NJ: Há muito debate acerca da razão porque os preços do petróleo estiveram tão elevados neste Verão, e de porque caíram tão rapidamente desde então. Qual é a explicação para isto? Os preços elevados foram devidos à "especulação" como muitos argumentaram ou era oferta e procura, ou ambos, ou alguma outra coisa?
CC: Penso que o petróleo regular convencional atingiu o pico em 2005 e os preços começaram a elevar-se, embora a escassez fosse parcialmente maquilhada pela produção custosa das areias betuminosas e das águas profundas. A tendência de elevação do preço atraiu o interesse de traders que começaram a comprar futuros e assim por diante. Também pode ter feito sentido para a indústria manter os tanques cheios, vendo-os aumentarem de valor.
Mas a elevação do preço finalmente teve um impacto adverso sobre a economia real e os traders astutos começaram a descarregar, vendendo a descoberto (selling short) no mercado de futuros. A industria também pode ter começado a drenar os seus tanques.
Mas talvez o fluxo de petrodólares tenha sido mais importante do que os altos preços entregues aos governos e famílias reais do Médio Oriente, onde ainda custa US$10-15 produzir petróleo. Eles provavelmente enviam o excedente para bancos ocidentais que prontamente o emprestam com colaterais cada vez menos seguros. Os petrodólares não eram realmente dinheiro no sentido de representar trabalho ou troca, mas simplesmente o aproveitamento da escassez.

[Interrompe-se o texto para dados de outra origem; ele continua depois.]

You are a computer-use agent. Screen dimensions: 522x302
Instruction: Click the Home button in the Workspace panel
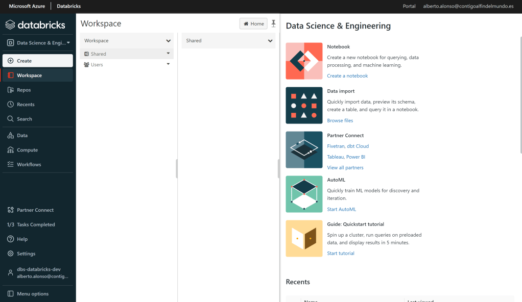[253, 23]
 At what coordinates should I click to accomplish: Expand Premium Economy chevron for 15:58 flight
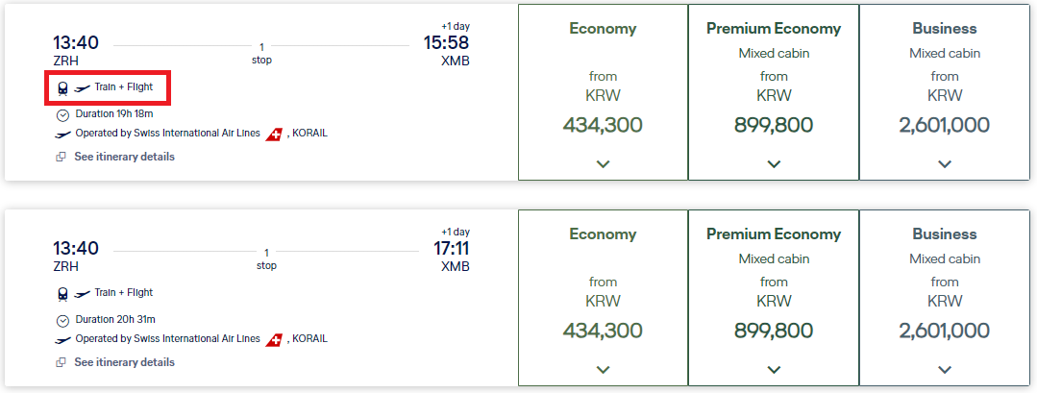(x=774, y=164)
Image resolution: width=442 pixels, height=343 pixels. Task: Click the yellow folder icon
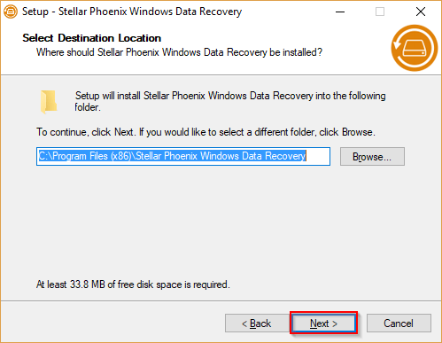pos(49,102)
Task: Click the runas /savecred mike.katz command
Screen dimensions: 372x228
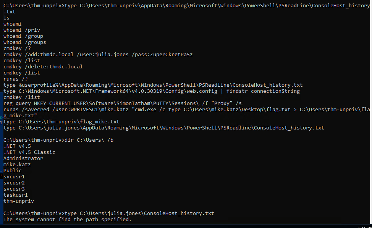Action: tap(186, 112)
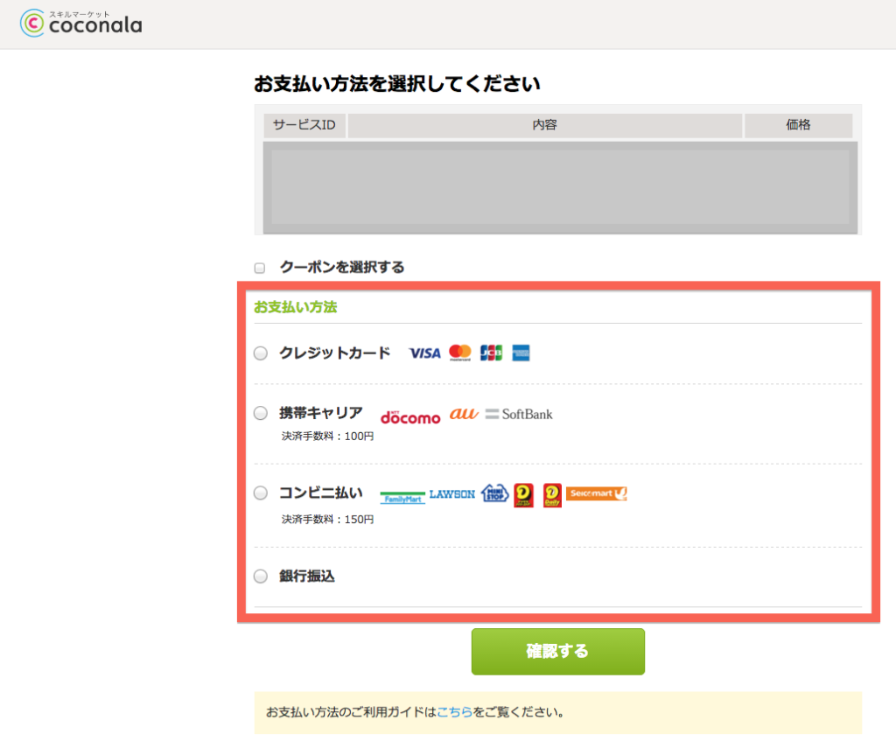Screen dimensions: 896x748
Task: Click the VISA card logo
Action: pos(424,353)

Todo o frágil edifício financeiro entrou agora em crash e alguns dos governos mais tolos começaram a bombear ainda mais dinheiro fictício dentro do sistema a fim de estimular novo consumo. Tais políticas podem ter êxito por um breve momento, mas apenas farão o crash seguinte ainda pior.
Entrámos num novo mundo, quando a principal fonte de energia que impeliu durante o anómalo passado de dois séculos encaminha-se para o declínio do esgotamento natural. Isto não é necessariamente uma mensagem do juízo final. Conheci muitos povos simples em diferentes partes do mundo que sorriem e riem por não fazerem parte da sociedade de consumo.
Há sinais encorajadores. Uma equipe de filmagem da BBC que esteve aqui recentemente contou-me que se haviam tornado tão convencidos da questão do Pico Petrolífero, a qual haviam estudado para fazerem o seu programa, que haviam decidido deixar a BBC e comprar uma pequena propriedade agrícola no Oeste da Inglaterra para ali construir um futuro simples e sustentável. Aquilo foi muito encorajador, penso eu.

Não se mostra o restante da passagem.